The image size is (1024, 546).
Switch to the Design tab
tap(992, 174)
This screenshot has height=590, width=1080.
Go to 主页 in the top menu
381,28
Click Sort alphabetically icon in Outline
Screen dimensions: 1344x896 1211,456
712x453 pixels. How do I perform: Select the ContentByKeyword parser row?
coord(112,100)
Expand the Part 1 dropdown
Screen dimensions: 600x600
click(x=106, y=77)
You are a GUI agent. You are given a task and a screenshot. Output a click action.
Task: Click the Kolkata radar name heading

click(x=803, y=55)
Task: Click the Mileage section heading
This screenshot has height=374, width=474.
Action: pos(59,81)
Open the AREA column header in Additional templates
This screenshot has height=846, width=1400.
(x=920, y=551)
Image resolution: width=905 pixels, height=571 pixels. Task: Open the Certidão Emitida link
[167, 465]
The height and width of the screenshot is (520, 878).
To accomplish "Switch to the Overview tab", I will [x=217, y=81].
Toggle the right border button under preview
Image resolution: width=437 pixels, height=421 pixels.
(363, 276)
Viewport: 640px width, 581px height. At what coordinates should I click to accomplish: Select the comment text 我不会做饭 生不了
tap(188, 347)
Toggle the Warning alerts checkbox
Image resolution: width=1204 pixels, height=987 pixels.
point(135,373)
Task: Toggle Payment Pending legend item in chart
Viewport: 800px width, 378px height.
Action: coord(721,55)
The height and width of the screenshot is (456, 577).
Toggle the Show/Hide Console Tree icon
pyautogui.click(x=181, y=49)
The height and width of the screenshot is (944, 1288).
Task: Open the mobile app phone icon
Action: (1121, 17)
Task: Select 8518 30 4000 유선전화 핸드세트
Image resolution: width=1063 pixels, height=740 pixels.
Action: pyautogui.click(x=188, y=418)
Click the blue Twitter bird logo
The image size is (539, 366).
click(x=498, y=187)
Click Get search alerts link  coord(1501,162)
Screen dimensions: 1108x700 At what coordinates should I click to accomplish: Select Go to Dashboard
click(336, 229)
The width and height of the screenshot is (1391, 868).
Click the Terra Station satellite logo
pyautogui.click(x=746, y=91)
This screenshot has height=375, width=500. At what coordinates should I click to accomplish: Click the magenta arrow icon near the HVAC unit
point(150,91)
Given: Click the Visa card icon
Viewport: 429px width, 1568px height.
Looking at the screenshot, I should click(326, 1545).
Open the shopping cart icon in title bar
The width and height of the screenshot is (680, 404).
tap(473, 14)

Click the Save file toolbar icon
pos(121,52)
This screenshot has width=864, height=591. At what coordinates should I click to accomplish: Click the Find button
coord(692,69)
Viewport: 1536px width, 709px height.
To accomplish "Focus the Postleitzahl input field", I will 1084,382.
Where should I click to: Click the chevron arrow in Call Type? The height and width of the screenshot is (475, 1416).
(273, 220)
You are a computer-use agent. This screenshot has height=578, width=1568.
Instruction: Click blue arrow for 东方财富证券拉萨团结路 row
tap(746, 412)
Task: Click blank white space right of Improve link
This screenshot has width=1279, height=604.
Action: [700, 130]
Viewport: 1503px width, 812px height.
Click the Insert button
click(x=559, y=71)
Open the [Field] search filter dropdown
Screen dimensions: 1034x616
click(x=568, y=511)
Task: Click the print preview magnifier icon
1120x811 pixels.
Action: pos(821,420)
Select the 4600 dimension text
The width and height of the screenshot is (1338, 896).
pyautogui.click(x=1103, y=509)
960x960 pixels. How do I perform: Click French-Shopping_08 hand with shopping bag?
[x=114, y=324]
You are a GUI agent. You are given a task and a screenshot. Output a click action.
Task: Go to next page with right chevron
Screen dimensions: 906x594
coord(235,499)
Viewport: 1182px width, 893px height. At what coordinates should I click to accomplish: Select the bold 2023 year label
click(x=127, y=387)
•••
ZIEL DER ÜBUNG:
Welche Zeilen oben enthalten das Wort „what“? Gib jede davon wortgetreu an, wobei Groß- und Kleinschreibung unterschieden wird.

LÖSUNG DER ÜBUNG:
Viewport: 640px width, 581px height. At what coordinates should I click to accomplish: Select the comment text 我不会做饭 生不了
Screen dimensions: 1108x700 At what coordinates should I click to accomplish: Select Go to Dashboard
This screenshot has height=375, width=500. At what coordinates should I click to accomplish: Click the magenta arrow icon near the HVAC unit
This screenshot has width=864, height=591. At what coordinates should I click to accomplish: Click the Find button
Viewport: 1182px width, 893px height. At what coordinates should I click to accomplish: Select the bold 2023 year label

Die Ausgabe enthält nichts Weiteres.